WHAT YOU SHOULD DO:
Report how many lines of the records below contain the string "Task", giving the number alone. The match is case-sensitive.
==============================
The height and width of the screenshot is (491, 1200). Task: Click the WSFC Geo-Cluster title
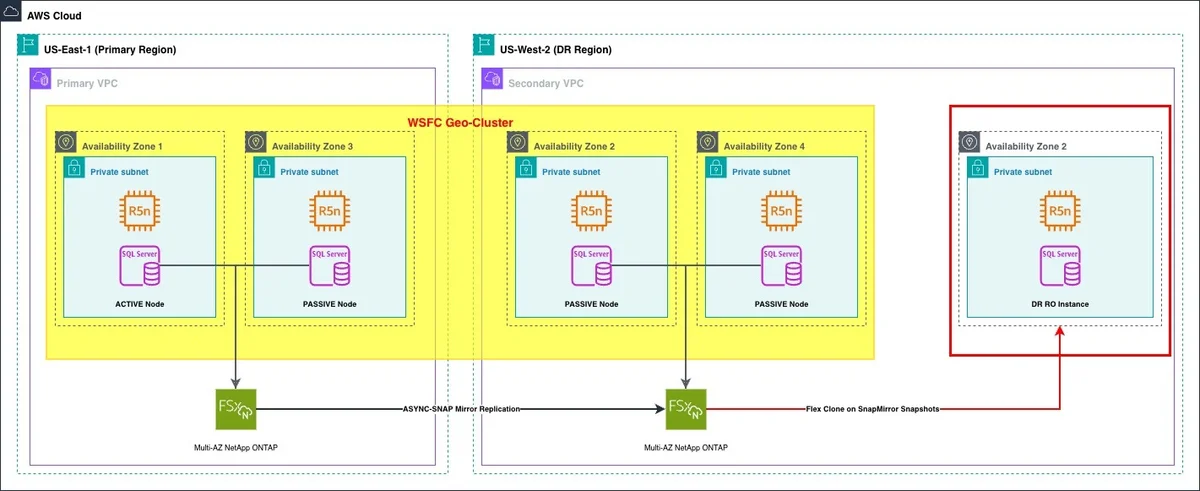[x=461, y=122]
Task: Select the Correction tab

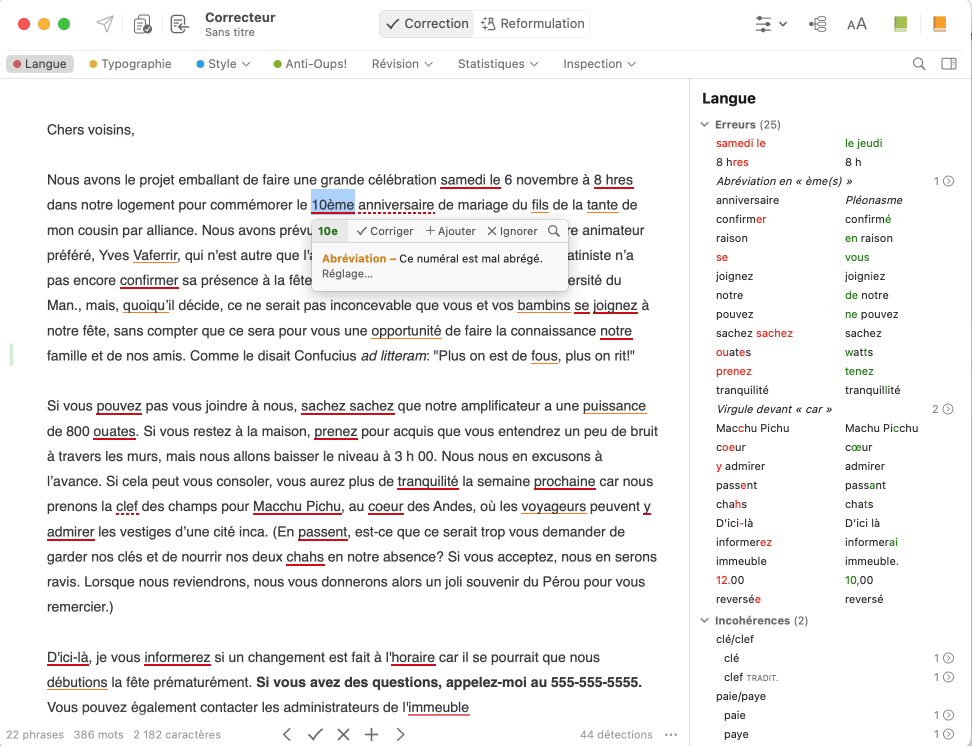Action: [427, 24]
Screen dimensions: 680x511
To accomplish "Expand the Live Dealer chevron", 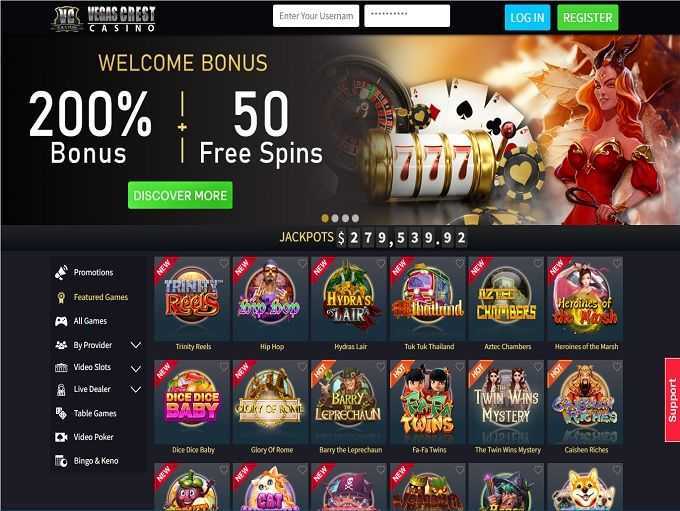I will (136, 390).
==============================
RESPONSE FOR THIS EXERCISE:
2